Но, как вспоминал Деникин, «вместо установления власти, соответствовавшей военному времени, такие, как Вердеревский, проповедовали, что «дисциплина должна быть добровольной. Надо сговориться с массой (!) и на основании общей любви к родине побудить ее добровольно принять на себя все тяготы воинской дисциплины. Необходимо, чтобы дисциплина перестала носить в себе неприятный характер принуждения»951. В это время английский посол Бьюкенен писал: «…Я не держусь оптимистических взглядов на ближайшее будущее этой страны. Россия не созрела для чисто демократической формы правления». Бьюкенен подчеркивал, что «не принадлежит к тем, кто видит в республике панацею от прежних слабостей страны. До тех пор, пока образование не пронизало российские массы, они будут не более способны обходиться без сильного правителя, чем их славянские предки, которые в девятом веке пригласили северных викингов прийти и править ими, поскольку не было в их земле порядка…»952Р. Чаркес приходил к выводу, что «российский либерализм, стоявший за полную парламентскую демократию в империи, где более трех четвертей населения были неграмотны и жили на протяжении столетий в условиях ничем не сдерживаемого абсолютизма, был обречен на неминуемое поражение»953.
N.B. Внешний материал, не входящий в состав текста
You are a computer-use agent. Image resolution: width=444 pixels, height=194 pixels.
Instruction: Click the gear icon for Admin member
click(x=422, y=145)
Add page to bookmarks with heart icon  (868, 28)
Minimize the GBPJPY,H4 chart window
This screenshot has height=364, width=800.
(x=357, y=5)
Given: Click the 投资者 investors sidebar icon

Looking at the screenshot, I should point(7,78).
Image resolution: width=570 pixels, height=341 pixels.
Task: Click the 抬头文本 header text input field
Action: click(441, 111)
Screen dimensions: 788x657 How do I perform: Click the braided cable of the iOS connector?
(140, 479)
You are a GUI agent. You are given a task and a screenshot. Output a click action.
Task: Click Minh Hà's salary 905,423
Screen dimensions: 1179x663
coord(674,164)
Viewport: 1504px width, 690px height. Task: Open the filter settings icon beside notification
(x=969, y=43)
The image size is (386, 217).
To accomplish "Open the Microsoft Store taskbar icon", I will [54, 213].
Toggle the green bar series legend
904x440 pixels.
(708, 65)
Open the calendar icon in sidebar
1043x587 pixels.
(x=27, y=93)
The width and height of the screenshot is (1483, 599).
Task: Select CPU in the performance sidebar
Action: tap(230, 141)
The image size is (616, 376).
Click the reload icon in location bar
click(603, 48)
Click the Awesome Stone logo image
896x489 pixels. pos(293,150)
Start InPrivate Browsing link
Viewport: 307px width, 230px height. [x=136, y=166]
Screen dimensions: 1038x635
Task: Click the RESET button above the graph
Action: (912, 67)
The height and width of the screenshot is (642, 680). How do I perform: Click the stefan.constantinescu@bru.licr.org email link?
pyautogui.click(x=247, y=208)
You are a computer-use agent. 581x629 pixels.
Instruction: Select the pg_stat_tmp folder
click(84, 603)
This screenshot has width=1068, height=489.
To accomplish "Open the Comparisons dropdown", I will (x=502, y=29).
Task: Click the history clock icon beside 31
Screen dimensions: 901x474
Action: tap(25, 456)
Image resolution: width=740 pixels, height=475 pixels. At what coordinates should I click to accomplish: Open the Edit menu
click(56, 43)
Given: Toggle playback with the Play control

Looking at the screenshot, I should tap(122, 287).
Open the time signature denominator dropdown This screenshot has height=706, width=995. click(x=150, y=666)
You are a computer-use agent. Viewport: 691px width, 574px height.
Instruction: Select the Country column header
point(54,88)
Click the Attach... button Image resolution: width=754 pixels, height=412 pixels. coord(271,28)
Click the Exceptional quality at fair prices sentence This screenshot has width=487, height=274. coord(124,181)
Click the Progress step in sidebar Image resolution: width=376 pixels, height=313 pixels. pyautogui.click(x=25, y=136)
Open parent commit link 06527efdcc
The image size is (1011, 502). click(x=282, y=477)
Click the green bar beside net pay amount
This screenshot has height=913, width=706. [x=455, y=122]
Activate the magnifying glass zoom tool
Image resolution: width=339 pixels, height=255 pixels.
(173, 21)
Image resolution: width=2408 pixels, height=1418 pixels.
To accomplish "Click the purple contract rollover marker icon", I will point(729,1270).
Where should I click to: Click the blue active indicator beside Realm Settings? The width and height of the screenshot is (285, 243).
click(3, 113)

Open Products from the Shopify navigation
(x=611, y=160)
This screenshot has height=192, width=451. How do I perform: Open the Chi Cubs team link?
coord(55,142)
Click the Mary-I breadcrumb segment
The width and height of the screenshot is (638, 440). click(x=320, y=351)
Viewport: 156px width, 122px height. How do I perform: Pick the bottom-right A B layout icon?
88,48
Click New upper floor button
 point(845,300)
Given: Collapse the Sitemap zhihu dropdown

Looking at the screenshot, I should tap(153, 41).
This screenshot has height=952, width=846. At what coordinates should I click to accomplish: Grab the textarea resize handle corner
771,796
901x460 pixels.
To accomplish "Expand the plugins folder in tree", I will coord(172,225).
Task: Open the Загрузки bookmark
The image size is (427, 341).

«В результате всеобщего признания несостоятельности установившейся власти в общественном сознании возникла мысль о диктатуре… ‑ пишет Деникин.‑ Первые разговоры на тему о диктатуре (в виде легкого зондирования почвы) начали со мной различные лица, приезжавшие в Ставку, приблизительно в начале июня. Все эти разговоры настолько стереотипны, что я могу кратко обобщить их. Россия неизбежно идет к гибели. Правительство совершенно бессильно. Необходима твердая власть. Раньше или позже нам нужно перейти к диктатуре»954. 2 июня сами кадеты – главные организаторы и исполнители либерально‑буржуазной февральской революции – выходят из правительства и «решают прекратить всякое сотрудничество с демократией и направить все усилия на подготовку условий для сотрудничества с иными силами на платформе военной диктатуры»955. Это была уже третья попытка либеральных демократов за последние 4 месяца установить свою диктатуру.

Через месяц к неизбежности установления военной диктатуры приходят лидеры Временного правительства и Советов: «В результате длительного правительственного кризиса, вызванного событиями 3‑5 июля, разгромом на фронте и непримиримой позицией, занятой либеральной демократией, в частности кадетской партией, в вопросе об образовании власти, Совет вынужден был освободить формально министров‑социалистов от ответственности перед собою и предоставить право Керенскому единолично формировать правительство»956.

Тем временем правительственный кризис превращался в государственную катастрофу. Деникин писал: «Участились и внешние проявления этого расстройства, особенно в обороне страны… производительность военной промышленности падала в угрожающих размерах (снарядное производство – на 60%)… Целые области, губернии, города порывали административную связь с центром, обращая русское государство в ряд самодовлеющих и самоуправляющихся территорий, связанных с центром почти исключительно… неимоверно возросшей потребностью в государственных денежных знаках. В этих «новообразованиях» постепенно пропадал вызванный первым подъемом революции интерес к политическим вопросам, и разгоралась социальная борьба, принимая все более сумбурные, жестокие, негосударственные формы»957.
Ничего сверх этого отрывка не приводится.